We all make plans. In fact just today you likely made a plan that went something like. Get up, get to the office, check email, knock out my list etc. Then the real world starts to happen. Kids wake up sick, traffic is tied up unusually and excessively or you can’t lose someone whose idea of brief morning chit chat takes up fifteen minutes. Then the plan is out the window and your chasing. It will be interesting to see if the Federal Reserve’s plan for the mortgage market holds.
They have spent the better part of a year and a half planning this exit. Keep rates down, buy mortgage backed securities, refinance as many “good” borrowers as possible and work in a tax credit for buyers. All were part of the mix. Now it is time to execute the exit plan.
This exit can generate one of two results. Result one is that the market can live without the support. Rates will continue to rise. In fact they are likely to end up over six percent again, rather than five.
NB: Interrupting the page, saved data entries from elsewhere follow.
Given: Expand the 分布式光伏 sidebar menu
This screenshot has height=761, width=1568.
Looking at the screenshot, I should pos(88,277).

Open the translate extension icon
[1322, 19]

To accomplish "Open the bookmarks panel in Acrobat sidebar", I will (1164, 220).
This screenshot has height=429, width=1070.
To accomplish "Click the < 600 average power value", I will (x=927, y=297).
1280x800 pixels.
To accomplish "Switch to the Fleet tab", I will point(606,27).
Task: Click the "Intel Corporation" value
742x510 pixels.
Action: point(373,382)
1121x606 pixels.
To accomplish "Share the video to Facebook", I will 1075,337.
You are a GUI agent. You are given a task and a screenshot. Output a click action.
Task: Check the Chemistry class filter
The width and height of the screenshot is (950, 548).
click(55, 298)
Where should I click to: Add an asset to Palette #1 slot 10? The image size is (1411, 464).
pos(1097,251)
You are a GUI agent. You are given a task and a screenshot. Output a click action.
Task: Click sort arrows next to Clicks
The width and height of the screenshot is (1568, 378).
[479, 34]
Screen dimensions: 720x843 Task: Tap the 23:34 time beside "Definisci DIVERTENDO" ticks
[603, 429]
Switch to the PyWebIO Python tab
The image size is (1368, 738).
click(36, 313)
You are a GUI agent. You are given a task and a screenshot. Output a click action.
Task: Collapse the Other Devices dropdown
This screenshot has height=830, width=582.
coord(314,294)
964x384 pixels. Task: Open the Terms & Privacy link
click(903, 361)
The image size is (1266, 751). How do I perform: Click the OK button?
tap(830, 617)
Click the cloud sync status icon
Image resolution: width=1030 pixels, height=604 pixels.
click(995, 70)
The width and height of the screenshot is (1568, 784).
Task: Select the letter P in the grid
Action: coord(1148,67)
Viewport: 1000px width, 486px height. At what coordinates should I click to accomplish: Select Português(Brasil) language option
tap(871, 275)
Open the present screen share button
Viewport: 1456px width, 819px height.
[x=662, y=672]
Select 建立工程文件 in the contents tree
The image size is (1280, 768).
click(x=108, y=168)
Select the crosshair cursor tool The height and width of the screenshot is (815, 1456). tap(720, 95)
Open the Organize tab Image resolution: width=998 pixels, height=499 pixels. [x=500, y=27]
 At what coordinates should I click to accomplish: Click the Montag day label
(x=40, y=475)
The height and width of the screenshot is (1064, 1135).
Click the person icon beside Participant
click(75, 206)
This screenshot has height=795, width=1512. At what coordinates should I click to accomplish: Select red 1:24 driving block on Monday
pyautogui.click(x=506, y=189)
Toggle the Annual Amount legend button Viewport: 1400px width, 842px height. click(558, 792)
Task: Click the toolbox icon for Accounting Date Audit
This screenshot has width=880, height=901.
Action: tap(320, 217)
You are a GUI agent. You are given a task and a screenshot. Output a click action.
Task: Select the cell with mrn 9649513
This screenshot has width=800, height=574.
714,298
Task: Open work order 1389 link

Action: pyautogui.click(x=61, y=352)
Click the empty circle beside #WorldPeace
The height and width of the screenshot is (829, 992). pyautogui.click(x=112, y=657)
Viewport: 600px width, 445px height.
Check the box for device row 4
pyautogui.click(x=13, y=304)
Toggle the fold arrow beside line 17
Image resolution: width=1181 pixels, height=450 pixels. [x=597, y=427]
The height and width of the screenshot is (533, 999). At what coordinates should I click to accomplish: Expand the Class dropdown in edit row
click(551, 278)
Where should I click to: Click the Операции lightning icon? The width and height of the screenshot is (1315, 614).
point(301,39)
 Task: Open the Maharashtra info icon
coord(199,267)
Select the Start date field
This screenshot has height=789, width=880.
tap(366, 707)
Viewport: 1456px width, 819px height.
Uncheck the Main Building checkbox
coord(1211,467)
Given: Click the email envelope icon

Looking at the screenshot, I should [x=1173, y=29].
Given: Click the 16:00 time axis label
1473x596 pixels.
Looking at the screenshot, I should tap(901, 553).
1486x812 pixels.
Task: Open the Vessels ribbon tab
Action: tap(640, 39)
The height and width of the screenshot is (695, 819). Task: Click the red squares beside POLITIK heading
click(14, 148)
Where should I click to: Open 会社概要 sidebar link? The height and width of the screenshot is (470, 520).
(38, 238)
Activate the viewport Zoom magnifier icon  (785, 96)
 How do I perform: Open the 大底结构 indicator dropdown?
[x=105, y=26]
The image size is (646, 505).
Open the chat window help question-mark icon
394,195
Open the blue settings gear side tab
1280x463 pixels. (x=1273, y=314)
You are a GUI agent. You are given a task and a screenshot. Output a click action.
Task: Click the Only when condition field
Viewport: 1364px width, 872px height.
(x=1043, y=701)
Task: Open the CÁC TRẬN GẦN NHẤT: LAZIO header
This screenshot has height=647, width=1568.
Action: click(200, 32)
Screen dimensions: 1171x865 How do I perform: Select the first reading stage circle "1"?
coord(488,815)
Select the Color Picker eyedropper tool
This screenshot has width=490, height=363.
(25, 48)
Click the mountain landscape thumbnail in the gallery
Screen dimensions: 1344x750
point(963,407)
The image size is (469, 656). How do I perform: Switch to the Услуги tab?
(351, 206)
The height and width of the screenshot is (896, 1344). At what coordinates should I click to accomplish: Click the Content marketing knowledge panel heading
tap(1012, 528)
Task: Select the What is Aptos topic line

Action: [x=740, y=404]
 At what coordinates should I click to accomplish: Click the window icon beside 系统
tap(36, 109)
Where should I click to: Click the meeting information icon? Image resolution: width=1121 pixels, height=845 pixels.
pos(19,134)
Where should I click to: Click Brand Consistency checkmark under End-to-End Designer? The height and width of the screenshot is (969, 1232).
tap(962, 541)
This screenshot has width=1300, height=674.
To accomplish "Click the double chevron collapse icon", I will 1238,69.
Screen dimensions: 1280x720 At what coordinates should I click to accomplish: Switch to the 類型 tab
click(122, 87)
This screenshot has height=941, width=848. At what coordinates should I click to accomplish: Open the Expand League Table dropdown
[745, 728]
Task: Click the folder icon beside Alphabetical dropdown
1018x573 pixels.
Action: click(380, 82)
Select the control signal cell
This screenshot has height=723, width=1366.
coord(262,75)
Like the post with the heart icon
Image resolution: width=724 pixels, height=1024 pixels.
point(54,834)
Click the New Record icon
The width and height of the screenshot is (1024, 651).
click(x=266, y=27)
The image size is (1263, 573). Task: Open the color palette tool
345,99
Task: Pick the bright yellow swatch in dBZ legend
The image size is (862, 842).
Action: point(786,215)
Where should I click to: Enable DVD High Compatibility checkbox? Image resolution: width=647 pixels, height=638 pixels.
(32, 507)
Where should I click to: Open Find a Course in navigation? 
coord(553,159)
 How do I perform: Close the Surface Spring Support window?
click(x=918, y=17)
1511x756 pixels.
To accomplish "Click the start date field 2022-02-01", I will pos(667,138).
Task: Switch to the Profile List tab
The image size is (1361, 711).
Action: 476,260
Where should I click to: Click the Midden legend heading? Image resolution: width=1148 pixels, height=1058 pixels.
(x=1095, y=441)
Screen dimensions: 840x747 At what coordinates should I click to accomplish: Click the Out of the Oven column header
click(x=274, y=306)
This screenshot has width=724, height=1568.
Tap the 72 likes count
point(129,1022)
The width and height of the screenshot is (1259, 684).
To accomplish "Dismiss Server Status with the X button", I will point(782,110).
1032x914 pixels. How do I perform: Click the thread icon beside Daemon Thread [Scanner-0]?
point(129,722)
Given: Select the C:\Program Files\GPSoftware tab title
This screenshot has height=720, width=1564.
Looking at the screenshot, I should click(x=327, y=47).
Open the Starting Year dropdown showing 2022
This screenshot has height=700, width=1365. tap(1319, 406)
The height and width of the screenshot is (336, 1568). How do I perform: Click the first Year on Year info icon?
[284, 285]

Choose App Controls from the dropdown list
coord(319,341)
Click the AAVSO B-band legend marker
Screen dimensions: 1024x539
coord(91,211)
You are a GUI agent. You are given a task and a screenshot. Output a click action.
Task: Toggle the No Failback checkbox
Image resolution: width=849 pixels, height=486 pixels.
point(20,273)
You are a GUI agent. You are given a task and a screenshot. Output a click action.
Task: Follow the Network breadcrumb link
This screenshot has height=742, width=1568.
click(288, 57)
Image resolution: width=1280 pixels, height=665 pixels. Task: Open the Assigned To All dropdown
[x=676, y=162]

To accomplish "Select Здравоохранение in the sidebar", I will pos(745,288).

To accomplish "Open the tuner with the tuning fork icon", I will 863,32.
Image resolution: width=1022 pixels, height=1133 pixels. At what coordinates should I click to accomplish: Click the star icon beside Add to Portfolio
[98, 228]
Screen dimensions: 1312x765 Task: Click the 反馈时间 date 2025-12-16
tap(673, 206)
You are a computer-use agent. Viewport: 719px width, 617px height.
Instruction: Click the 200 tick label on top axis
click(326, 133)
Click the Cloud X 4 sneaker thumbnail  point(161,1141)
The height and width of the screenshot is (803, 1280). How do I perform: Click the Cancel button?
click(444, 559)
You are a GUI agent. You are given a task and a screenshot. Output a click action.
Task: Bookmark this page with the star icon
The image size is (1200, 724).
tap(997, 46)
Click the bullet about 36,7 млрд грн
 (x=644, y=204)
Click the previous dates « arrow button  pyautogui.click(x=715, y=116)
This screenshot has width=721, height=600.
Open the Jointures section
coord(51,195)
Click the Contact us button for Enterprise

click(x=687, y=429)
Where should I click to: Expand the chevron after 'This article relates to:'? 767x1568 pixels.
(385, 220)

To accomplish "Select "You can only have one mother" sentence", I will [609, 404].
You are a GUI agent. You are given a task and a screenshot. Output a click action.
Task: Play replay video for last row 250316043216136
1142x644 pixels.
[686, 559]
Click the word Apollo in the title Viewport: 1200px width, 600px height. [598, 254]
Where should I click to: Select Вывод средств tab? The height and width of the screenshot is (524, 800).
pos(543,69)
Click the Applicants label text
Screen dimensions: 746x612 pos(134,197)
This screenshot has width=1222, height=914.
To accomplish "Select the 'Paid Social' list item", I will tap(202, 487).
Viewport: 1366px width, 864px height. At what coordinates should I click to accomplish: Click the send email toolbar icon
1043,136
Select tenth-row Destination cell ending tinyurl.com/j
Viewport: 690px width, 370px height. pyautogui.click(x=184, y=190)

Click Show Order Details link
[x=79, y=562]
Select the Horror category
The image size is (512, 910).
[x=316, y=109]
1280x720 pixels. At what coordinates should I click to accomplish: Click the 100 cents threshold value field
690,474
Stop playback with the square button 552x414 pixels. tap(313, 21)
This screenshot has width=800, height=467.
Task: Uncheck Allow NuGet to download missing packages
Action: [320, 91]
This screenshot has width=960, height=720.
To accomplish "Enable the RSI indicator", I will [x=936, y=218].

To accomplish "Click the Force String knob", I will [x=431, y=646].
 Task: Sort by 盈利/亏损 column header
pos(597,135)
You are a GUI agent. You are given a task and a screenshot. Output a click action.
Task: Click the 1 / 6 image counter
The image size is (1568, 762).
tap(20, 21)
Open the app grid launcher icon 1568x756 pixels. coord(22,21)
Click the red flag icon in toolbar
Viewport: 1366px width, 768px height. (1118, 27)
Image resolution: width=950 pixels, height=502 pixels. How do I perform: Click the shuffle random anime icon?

However, a recovering market is able to stomach higher rates and houses still sell and mortgages get finances and no more job losses due to a slowing economy. Everyone recovers and the actions of the last few months by the Fed are seen as heroic.
The second result is no good for the market. Without the support of the market rates rise. Refinancing stops, home purchases slow dramatically because they are far more expensive. Then the economy slows and more foreclosures hit. After that rates rise further because the private (not supported by the Fed) market demands a further risk premium for making mortgages. The economy is tipped further into the danger zone because housing takes another beating on top of the one we already have. Then the actions of the Fed in pulling out of the market are seen as damaging, ignorant and imprudent.
Which will it be? The author has no idea. However, the best and worst case scenarios have been described. Now what happens is anyone’s best guess. However, the truth is likely between the two extremes.